___ Text to read

Local Foodie Develops Cheesy Pasta Problem

Good Bite

BY ANDREW FABIAN SRQ DAILY FRESHLY SQUEEZED CONTENT EVERY MORNING TUESDAY AUG 4, 2020

The sauce, the sauce, the sauce. Savory, creamy, cheesy sauce. I want to eat it, use it as a moisturizer, a sleep aid, an aphrodisiac, a peace offering or an additive to a warm bath. I would pour it in my coffee, drizzle it on a mound of scrambled eggs or dip chips in it while binge-watching a series on television only to wake up in the middle of the night with crumbs and cheese sauce in my beard. I would quite literally ruin my life for this stuff, and Pazzo Southside would be happy to oblige. “This stuff is basically like crack,” jokes proprietor Vicky Calore (happy belated birthday, Boss Lady).

______
___ Records

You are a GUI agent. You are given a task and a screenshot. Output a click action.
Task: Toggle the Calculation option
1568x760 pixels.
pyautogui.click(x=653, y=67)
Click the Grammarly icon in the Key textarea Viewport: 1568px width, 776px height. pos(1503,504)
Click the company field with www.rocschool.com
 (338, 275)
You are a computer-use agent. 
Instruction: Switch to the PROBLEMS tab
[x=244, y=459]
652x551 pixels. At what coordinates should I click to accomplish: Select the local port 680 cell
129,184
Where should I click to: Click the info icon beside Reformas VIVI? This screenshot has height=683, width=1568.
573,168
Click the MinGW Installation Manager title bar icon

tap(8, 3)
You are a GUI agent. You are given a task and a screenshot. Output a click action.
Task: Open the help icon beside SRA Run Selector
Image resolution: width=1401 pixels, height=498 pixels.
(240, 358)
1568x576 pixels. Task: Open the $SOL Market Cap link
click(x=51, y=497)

______

The tasks:
1. In the cheesy pasta article, who is the proprietor quoted as joking that the sauce is "basically like crack"?
2. Reproduce the cheesy pasta article starting at the words "Local Foodie Develops" and stopping after "birthday, Boss Lady).".

Answers:
1. Vicky Calore

2.
Local Foodie Develops Cheesy Pasta Problem

Good Bite

BY ANDREW FABIAN SRQ DAILY FRESHLY SQUEEZED CONTENT EVERY MORNING TUESDAY AUG 4, 2020

The sauce, the sauce, the sauce. Savory, creamy, cheesy sauce. I want to eat it, use it as a moisturizer, a sleep aid, an aphrodisiac, a peace offering or an additive to a warm bath. I would pour it in my coffee, drizzle it on a mound of scrambled eggs or dip chips in it while binge-watching a series on television only to wake up in the middle of the night with crumbs and cheese sauce in my beard. I would quite literally ruin my life for this stuff, and Pazzo Southside would be happy to oblige. “This stuff is basically like crack,” jokes proprietor Vicky Calore (happy belated birthday, Boss Lady).